Me fui. En Santa Cruz nació mi hija Amalia y Manuel me siguió, volvimos a nuestra tierra en diciembre de 1877, rotos. Nadie nos recibió en la estación, no hubo felicitaciones ni medallas…. la recompensa fueron años de penurias económicas, secuelas de las fiebres y un esposo deprimido obsesionado con volver a África. Era lo único que le hacía levantarse por la mañana y soñar por la noche, aquel continente salvaje que nos robó la salud, los sueños y a nuestra hija. Lo consiguió en 1884, naturalmente yo no le acompañé.
Manuel era un hombre inteligente pero su capacidad para los negocios resultó escasa o nula, y aquel nuevo viaje no nos aportó nada positivo más allá de un efímero reconocimiento. No salíamos de las estrecheces. Mi padre no podía o no quería ayudarme, Esteban había muerto al año de que regresáramos.
En 1888 nació mi hijo Manuel, un niño enfermizo que como mi pobre hija Amalia sufría la triste herencia de las fiebres y enfermedades padecidas por sus padres. Amalia, otra vez un latigazo helado hace que me tiemble la mano. Yo sabía que sufría, los dolores eran terribles, pensé que su casamiento… no sé qué esperaba. Unos días antes de su boda saltó o se cayó por el balcón… presa de uno de sus horribles dolores de cabeza. En la partida de defunción, como causa de la muerte, el médico escribió: pulmonía, y mi hija recibió cristiana sepultura en el cementerio de Santa Isabel de Vitoria. Estaba hundida.

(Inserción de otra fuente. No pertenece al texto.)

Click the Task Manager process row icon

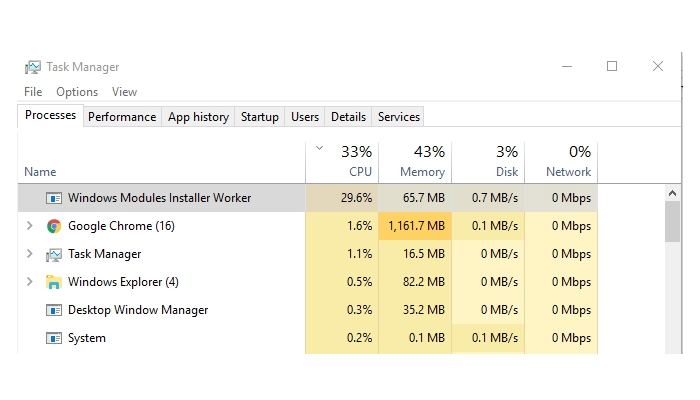pyautogui.click(x=54, y=254)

Nos mudamos. Y volvimos a mudarnos. A esas alturas Manuel y yo dormíamos separados y apenas nos hablábamos. Yo sabía de su relación con Petra, la muchacha que había llegado a nuestro hogar como ama de cría de Manuel y luego se convirtió en “su ayudante”. Supongo que Manuel pensaba que era discreto en aquellos amoríos con esa aldeana navarra… no sé si me entristecía más su relación o que me imaginase tan estúpida. Petra vino con nosotros a Bilbao, a Sevilla, a Madrid, a Segovia… a cuantos lugares nos llevaron los deficientes empleos de mi esposo y yo seguí fingiendo que no me dolía su traición.
Ni siquiera mi hijo veía mi dolor, me describía como amarga, poco femenina, nada cariñosa con su padre… yo que le acompañé al fin del mundo. Pero ¿qué iba a pensar él?, su padre se empeñó en educarle él mismo, ajeno a cualquier escuela o instituto. A menudo pienso que nunca debí permitirlo, que debía haber insistido más, sin amigos y compañeros, idolatrando la figura de su padre, con un programa de estudios sin supervisión, sin una titulación acreditada… pero ya está hecho. En qué clase de hombre le convertirá este desatino es algo que yo no llegaré a ver.
En fin, querida amiga, no voy a alargar más esta misiva que aunque llena de desgracias aún conserva algo de la emoción que la luz de África despertó en mí.
Isabel Urquiola Estala.
Artículo publicado por primera vez el 13 de noviembre de 2019.